# Your objective
Leave out the pictures and repeat exactly the lines from the one containing "Select the XviD codec radio button" through the final line of the listing below.
※ ※ ※
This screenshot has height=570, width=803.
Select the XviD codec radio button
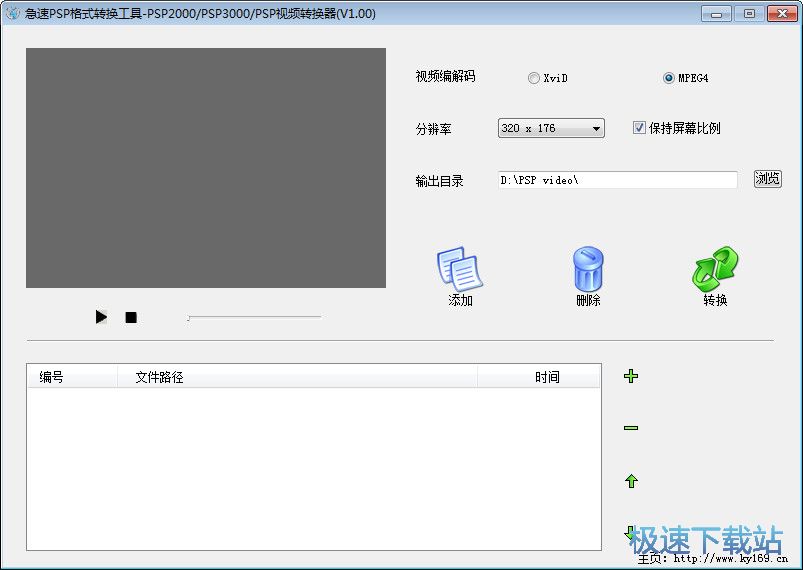coord(534,78)
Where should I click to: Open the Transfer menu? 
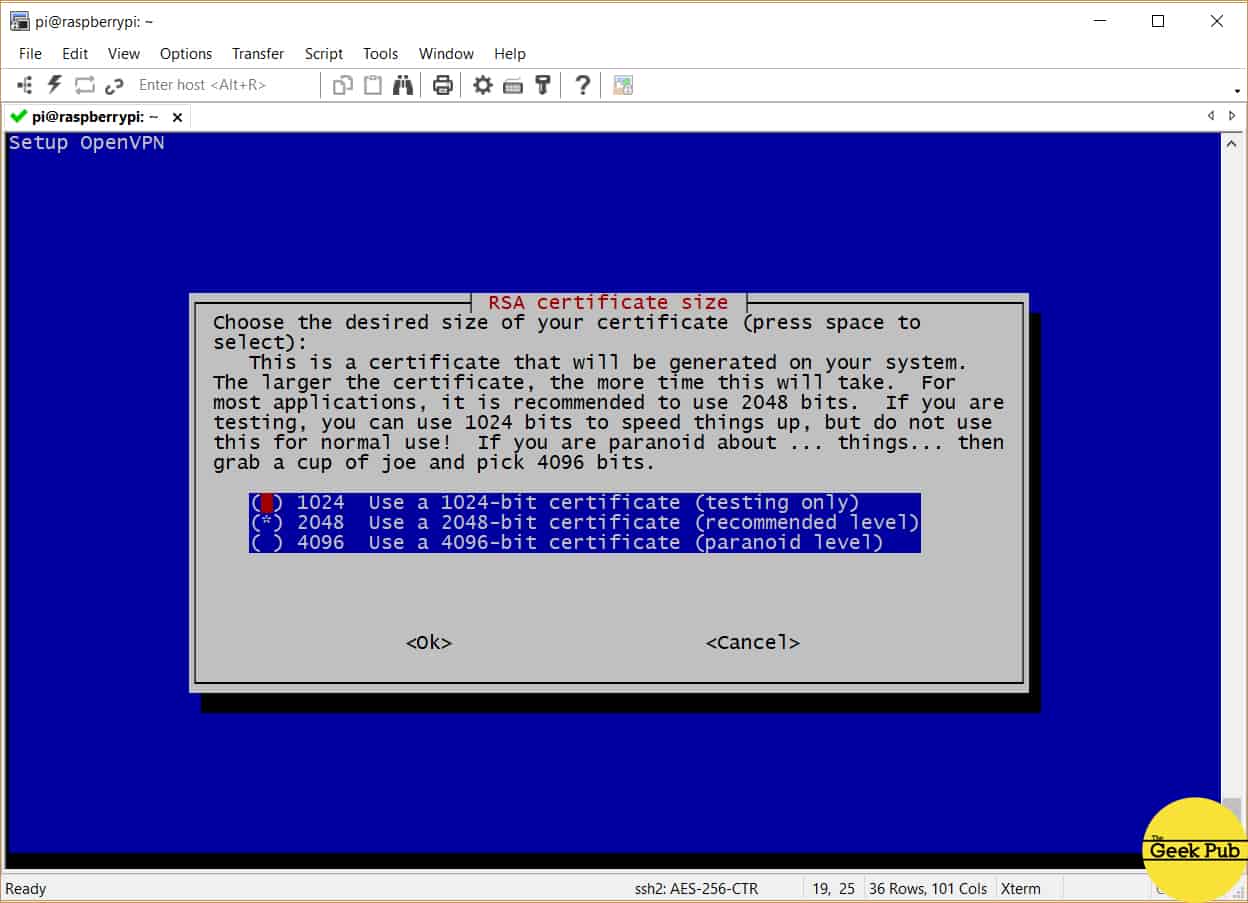pyautogui.click(x=258, y=54)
※ ※ ※
# Solution to this problem
Select the XviD codec radio button
coord(534,78)
Where should I click to: Open the Transfer menu? 
pyautogui.click(x=258, y=54)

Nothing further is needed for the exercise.